Immer wieder wird die Zahl der Grippetoten in der Saison 2017/18 den bisherigen Corona-Todesfällen gegenübergestellt und damit impliziert, dass Maßnahmen zur Eindämmung der Pandemie übertrieben seien. Die Todeszahlen werden aber ganz unterschiedlich erhoben und lassen sich nicht vergleichen, erklärt das Recherchezentrum Correctiv.
Die Reproduktionszahlen R und R0 gehören zu den wichtigsten Zahlen für die Kontrolle der Epidemie. Das Wissenschaftsmagazin „Spektrum“ erklärt, was sie aussagen.
Im Corona-Fieber sollen andere Themen nicht vergessen werden. Die Kulturinitiative der Vielen will mit einer Petition den 8. Mai zum Feiertag machen: #DieBefreiungfeiern.
Vor anderthalb Jahren hat die Vertrauensstelle gegen sexuelle Belästigung und Gewalt in der Film-, Fernseh- und Theaterbranche (Themis) ihre Arbeit aufgenommen. 255 Fälle von sexueller Belästigung am Arbeitsplatz sind ihr seither gemeldet worden (Stand: 31. März 2020). Rund 60 Prozent der Fälle seien Belästigungen von zweideutigen Gesten und taxierenden Blicken über dauerhafte sexualisierte Anmachen, Beleidigungen mit sexuellem Inhalt bis hin zu Androhungen beruflicher Nachteile bei sexueller Verweigerung gewesen. Bei etwa 40 Prozent sei es sogar um körperliche sexuelle Belästigung bis hin zur Vergewaltigung gegangen.

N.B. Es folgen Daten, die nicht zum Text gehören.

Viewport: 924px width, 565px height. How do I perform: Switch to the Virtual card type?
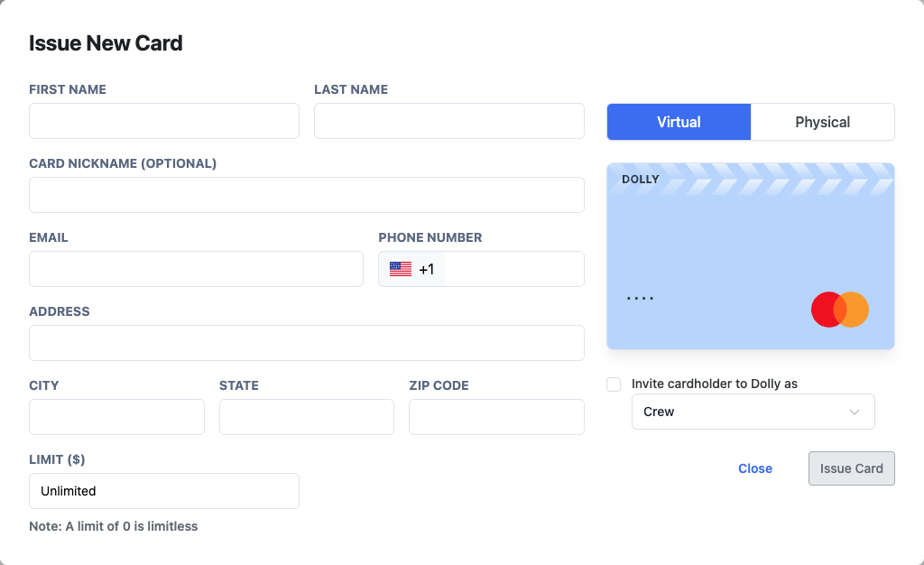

Kreativ in der Krise. In der zweiten Brancheninfo hatten wir die Idee vorgestellt, inzwischen ist der Film abgedreht. Die „Quarantinos“ haben in den vergangenen vier Wochen nach Filmemacher*innen gesucht, die mit Schauspieler*innen in einem Haushalt zusammenwohnen und dadurch auch während der Kontaktsperre von Zuhause aus drehen können. „Mit fünf der mittlerweile über hundert Haushalte im Netzwerk“ wurde das umgesetzt, berichtet Tobias Stubbe, der vom Schreibtisch aus per Video-Übertragung an den Filmsets in Deutschland und Österreich die Regie führte.
Getroffen hat sich bei den Dreharbeiten niemand, der nicht eh miteinander wohnt, zusammengearbeitet wurde digital. „Unter den Einschränkungen muss man umdenken und neue Workflows entwickeln. Ein schöner Nebeneffekt ist aber auch, dass wir mit dieser Produktion so gut wie keinen CO2-Fußabdruck hinterlassen haben“, betont auch Producerin Helen Dreesen.
„Damals, 2020“ erzählt zehn Jahre in der Zukunft, was die Corona-Krise in der Welt verändert hat.Wo der Film ausgestrahlt wird, ist noch nicht klar. Einen Trailer der No-Budget-Produktion gibt es aber bereits zu sehen.
Der Film ist das kreative Nebenprodukt der eigentlichen Idee hinter der Initiative „Quarantinos“: Das ehrenamtliche Team habe in den letzten Wochen Aufträge an Freiberufler*innen aus der Filmbranche vermittelt, die von Zuhause aus arbeiten können.
Das war’s, hoffentlich etwas hoffungsweckend, zum Wochenanfang.